- [Recorded data]
- Opening Delimiter -

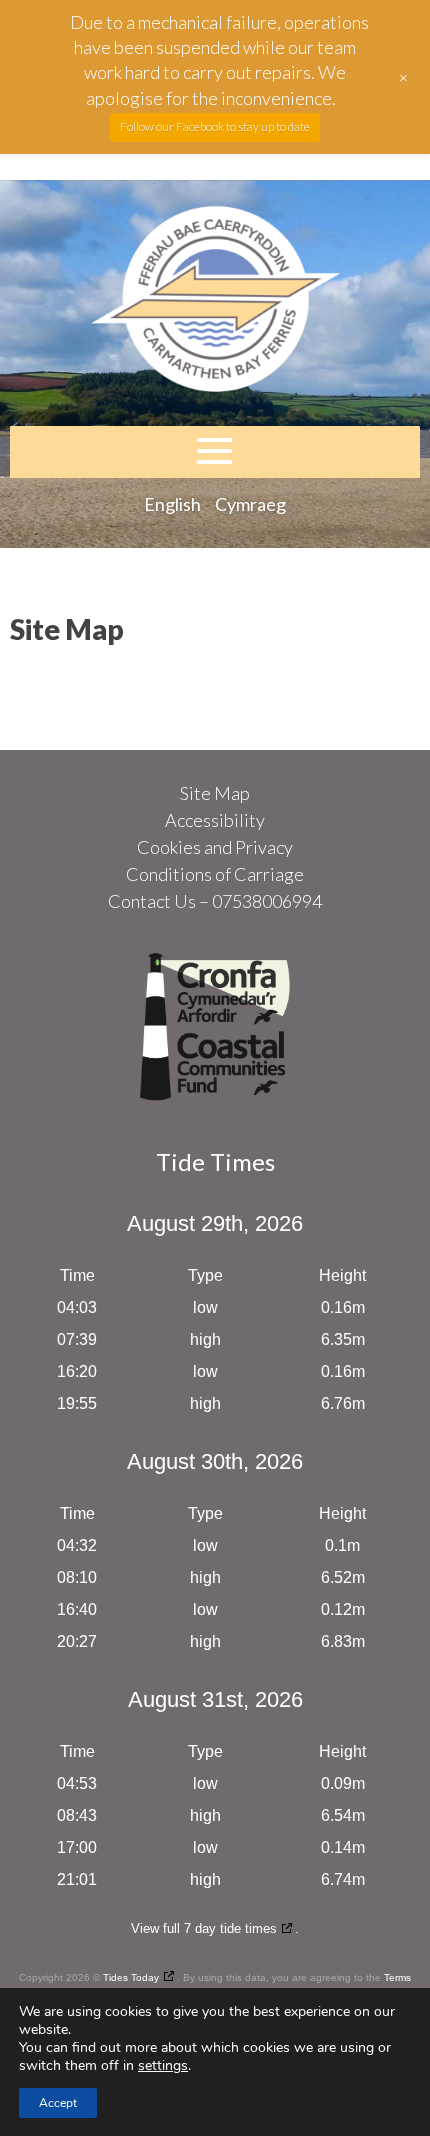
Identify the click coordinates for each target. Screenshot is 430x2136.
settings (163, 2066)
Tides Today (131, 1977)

- Closing Delimiter -
- Opening Delimiter -

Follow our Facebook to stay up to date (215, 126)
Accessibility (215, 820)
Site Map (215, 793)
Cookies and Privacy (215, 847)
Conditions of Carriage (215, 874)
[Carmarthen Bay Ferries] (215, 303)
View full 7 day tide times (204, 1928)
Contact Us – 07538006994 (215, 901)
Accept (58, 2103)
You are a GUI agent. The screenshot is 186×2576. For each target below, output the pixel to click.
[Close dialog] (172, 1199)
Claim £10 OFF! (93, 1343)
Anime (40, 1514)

- Closing Delimiter -

- [Task]
From the records above, quote only the lines running from the line with "Cookies and Privacy (215, 847)" to the line with "Anime (40, 1514)", both lines included.

- [Answer space]
Cookies and Privacy (215, 847)
Conditions of Carriage (215, 874)
[Carmarthen Bay Ferries] (215, 303)
View full 7 day tide times (204, 1928)
Contact Us – 07538006994 (215, 901)
Accept (58, 2103)
You are a GUI agent. The screenshot is 186×2576. For each target below, output the pixel to click.
[Close dialog] (172, 1199)
Claim £10 OFF! (93, 1343)
Anime (40, 1514)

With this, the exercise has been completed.